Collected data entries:
[Start of section]

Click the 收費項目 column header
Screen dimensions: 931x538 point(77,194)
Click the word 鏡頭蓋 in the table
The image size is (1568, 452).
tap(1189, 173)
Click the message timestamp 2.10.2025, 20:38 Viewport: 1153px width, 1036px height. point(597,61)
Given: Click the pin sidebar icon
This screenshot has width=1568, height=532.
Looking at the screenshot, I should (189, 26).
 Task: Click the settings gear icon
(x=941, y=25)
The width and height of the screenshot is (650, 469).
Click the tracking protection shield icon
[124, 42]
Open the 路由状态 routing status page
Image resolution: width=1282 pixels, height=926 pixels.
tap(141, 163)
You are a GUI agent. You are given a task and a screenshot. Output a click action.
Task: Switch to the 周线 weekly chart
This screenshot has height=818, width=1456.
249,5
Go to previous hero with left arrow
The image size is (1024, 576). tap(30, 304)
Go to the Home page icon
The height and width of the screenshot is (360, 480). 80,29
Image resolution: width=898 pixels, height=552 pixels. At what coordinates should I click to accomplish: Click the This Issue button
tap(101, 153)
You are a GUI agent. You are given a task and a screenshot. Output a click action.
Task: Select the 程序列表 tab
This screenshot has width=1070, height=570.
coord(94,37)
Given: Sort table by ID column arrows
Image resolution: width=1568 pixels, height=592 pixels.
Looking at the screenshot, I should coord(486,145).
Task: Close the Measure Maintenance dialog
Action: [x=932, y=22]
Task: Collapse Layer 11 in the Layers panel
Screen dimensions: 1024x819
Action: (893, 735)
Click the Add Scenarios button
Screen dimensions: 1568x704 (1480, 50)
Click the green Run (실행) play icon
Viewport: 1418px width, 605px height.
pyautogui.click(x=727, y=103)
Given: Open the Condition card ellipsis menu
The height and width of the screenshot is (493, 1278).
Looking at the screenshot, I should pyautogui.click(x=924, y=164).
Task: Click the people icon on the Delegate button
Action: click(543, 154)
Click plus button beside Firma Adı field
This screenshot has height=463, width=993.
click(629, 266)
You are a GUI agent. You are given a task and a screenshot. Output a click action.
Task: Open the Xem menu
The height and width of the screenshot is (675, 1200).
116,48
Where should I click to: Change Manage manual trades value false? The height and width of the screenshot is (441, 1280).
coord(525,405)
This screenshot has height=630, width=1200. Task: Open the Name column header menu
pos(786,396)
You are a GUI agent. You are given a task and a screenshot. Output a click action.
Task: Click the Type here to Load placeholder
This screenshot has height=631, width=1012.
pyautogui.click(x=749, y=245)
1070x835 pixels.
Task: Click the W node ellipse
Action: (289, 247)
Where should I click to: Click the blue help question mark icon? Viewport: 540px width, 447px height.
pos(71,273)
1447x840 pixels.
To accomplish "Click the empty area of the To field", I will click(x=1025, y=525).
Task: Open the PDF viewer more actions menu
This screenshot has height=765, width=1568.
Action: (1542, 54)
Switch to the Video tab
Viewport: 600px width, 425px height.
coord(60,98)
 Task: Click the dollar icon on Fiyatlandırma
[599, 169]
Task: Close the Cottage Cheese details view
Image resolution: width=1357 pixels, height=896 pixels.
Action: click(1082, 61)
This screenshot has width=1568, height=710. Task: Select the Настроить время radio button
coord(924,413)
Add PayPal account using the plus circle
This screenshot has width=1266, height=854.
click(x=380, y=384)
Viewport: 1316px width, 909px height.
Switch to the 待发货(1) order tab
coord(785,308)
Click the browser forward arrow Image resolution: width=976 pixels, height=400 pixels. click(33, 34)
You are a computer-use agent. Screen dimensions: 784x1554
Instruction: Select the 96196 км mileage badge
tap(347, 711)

[End of section]

▶ [Exercise requirements]
Give back the lines above exactly, from the one with "Task: Close the Cottage Cheese details view" through the last line.

▶ [Your solution]
Task: Close the Cottage Cheese details view
Image resolution: width=1357 pixels, height=896 pixels.
Action: click(1082, 61)
This screenshot has width=1568, height=710. Task: Select the Настроить время radio button
coord(924,413)
Add PayPal account using the plus circle
This screenshot has width=1266, height=854.
click(x=380, y=384)
Viewport: 1316px width, 909px height.
Switch to the 待发货(1) order tab
coord(785,308)
Click the browser forward arrow Image resolution: width=976 pixels, height=400 pixels. click(33, 34)
You are a computer-use agent. Screen dimensions: 784x1554
Instruction: Select the 96196 км mileage badge
tap(347, 711)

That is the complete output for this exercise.